To further streamline this phase of naval aircraft operations, the aircraft carriers themselves set up an air department sufficient in size to maintain the aircraft when they are onboard. This air department operates not unlike the manner in which the CASU operates ashore.
The type of work performed by the various CASUs vary in a number as great as the number of CASUs themselves, each performing duties cognizant with the area in which they are operating.
However, duties of the CASUs can be divided into three complete main groups the supply and maintenance of active combat squadrons, the supply and maintenance and training of squadrons heading overseas, and the setting up of an aircraft pool in the forward area from which actively operating combat squadrons and aircraft carriers may draw replacement aircraft to replace their losses in combat.

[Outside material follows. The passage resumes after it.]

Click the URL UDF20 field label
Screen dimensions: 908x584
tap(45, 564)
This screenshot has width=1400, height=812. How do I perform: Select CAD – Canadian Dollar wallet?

For the first group, when they are set up and operating, the squadrons land on the field with only flight personnel. It is then up to the CASU to maintain the squadrons’ aircraft in a complete flyable condition, performing regular periodic inspections called “checks” that are outlined for all Naval Aircraft by the Bureau of Aeronautics. This calls for a periodic check on all parts of the aircraft, including the structural members and all their component operating parts as well as the engine and all of its accessories such as its magneto, starter, generator, fuel and hydraulic pumps, spark plugs, and carburetor.
Further, the accessories of the aircraft itself must have a thorough going over, and CASU personnel check radio and radar gear, guns, turrets, and ammunition. It takes many competent specialists to keep an aircraft in the air, and the CASUs have all types.
The second group performs all the work of the first in keeping the squadrons’ planes in the air, but in addition they also help the squadrons to form, and literally speaking, set them off on the right foot.